Name-a-Day Calendar, February 15: Georgia Tech Yellow Jackets
Page 101 of 365
Chosen in: 1905
Chosen by: Literally John Heisman
The Georgia School of Technology1 was established in 1885 and began playing football just seven years later. In its early days, this team went by a litany of nicknames. None of them were official, most were tech-based, and some were sillier than others: the Techs, Tech Boys, Techity Techs, Blacksmiths, Engineers, and Golden Tornadoes.
That last one came from Georgia Tech’s school colors; their primary color has always been gold. However, the school often had trouble finding gold fabric for their jerseys, so most of the time, they wore yellow. The fans did the same. This issue extended to print media, where gold ink was usually replaced with yellow ink for convenience.

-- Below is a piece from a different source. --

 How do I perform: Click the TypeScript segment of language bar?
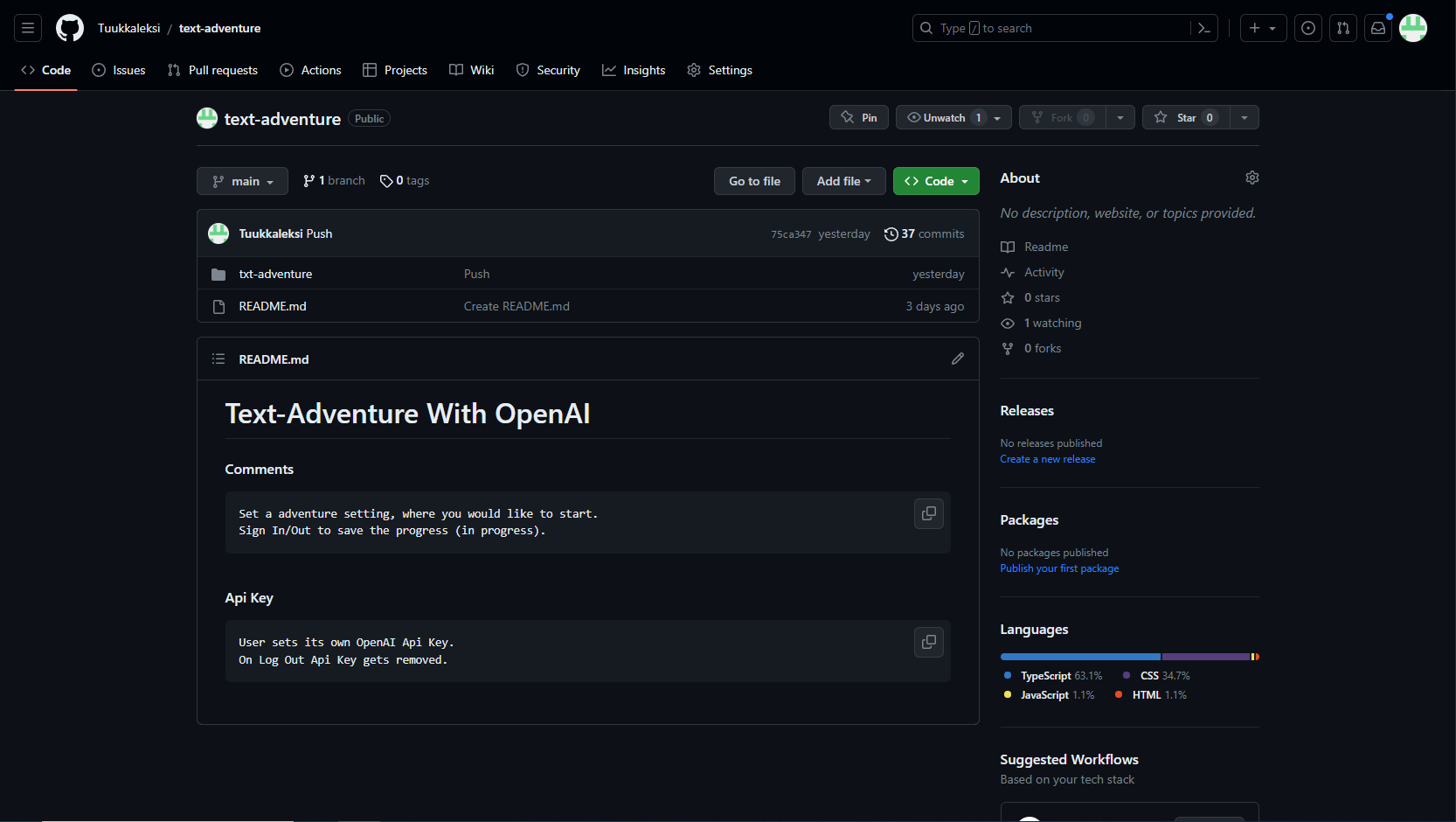(x=1079, y=657)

The team went on with no official identity for a little over a decade. Then John Heisman came to town. Georgia Tech essentially stole him away from Clemson in 1904 and he’d of course go on to revolutionize football in a way no one had done before and no one has done since. But before he did that, he put an end to Georgia Tech’s identity crisis. Fans had come to be known as “Yellow Jackets” because they usually wore yellow jackets - like, the actual article of clothing, not the bug - to games. Heisman liked this descriptor and wanted it to be used for his players as well. On October 29, 1905, he announced in the Atlanta Constitution that he wanted his team to be known as the Yellow Jackets. And when John Heisman speaks, you listen.
Depictions of Georgia Tech sports as yellow jackets (the bug, not the article of clothing) would naturally come in short order. But the school’s yellow jacket mascot, Buzz, didn’t come about until 1980.
Previous page: Georgia State Panthers
Next page: Gonzaga Bulldogs
Find every page at the Name-a-Day Calendar hub!
They became an Institute in 1948.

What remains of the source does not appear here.